• [Passage shown]:

────

How to Fix a Squeaky Floor (Without Tearing It Up)

A squeaky floor is usually a 10-minute fix from below or above — without pulling up boards. Three proven methods for hardwood, carpeted, and laminate floors.


A squeaky floor is one of those problems that gets worse the more you live with it — the squeak gets louder, the spot gets bigger, the late-night kitchen trip starts the dog barking. The good news: most squeaks can be silenced without tearing up your floor. The fix is usually one of three methods, depending on how you can access the squeak from below.

This guide walks through how to fix a squeaky floor with a top-down or bottom-up approach, for hardwood, carpeted, and laminate floors.

────

• [Raw data]:
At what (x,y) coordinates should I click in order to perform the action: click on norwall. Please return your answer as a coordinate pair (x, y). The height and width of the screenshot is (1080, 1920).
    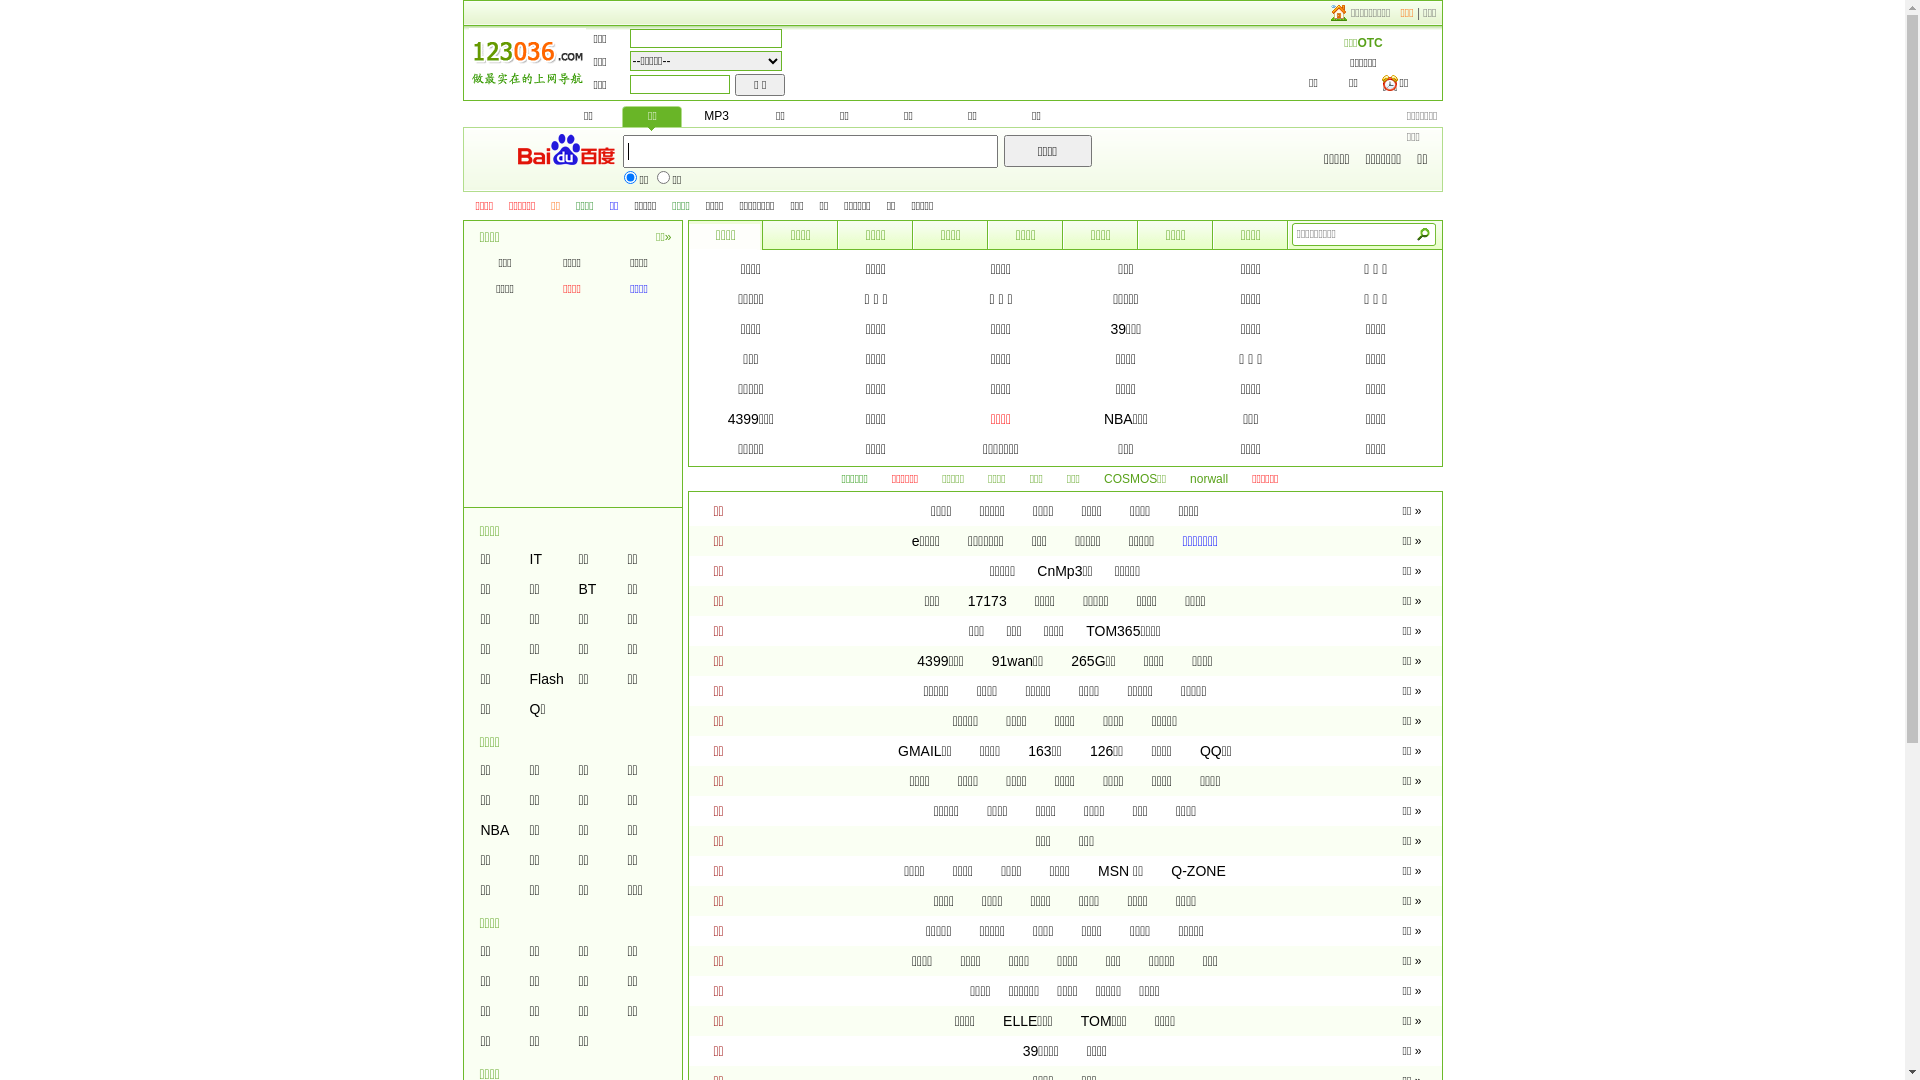
    Looking at the image, I should click on (1209, 479).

────

• [Exercise goal]: Resume the guide on fixing a squeaky floor after its last sentence and continue writing it.

• [Task response]:
Why Floors Squeak

Almost every floor squeak has the same cause: two pieces of wood rubbing against each other. Usually it’s the subfloor (the plywood under your finished floor) shifting against the floor joists, or the floorboards rubbing against the subfloor. As the wood ages, dries, and contracts seasonally, the original nails or screws loosen, and movement begins.

The fix is to lock the layers back together so they can’t move against each other.

What You’ll Need

The tools depend on which method you use. The full list:

  • A flashlight or headlamp
  • Drywall screws (2 to 3 inches long)
  • A drill with a screwdriver bit
  • Carpet-saving screws (for under-carpet method, sold as “Squeeeeek-No-More” kit, about $20)
  • Wood glue
  • Wood shims (cedar or hardwood, $2 a pack)
  • A pry bar
  • A helper to walk on the floor

Method 1: Fix From Below (Best for Floors Above an Unfinished Basement)

If you have an unfinished basement or crawl space with exposed joists, this is the cleanest fix. You’re working on the underside of the floor, where nothing shows.

Steps:

  1. Send a helper upstairs to walk slowly across the squeaky area while you watch from below.
  2. As they walk, look for the floor flexing where it meets the joist. The squeak comes from the gap between the subfloor and the joist.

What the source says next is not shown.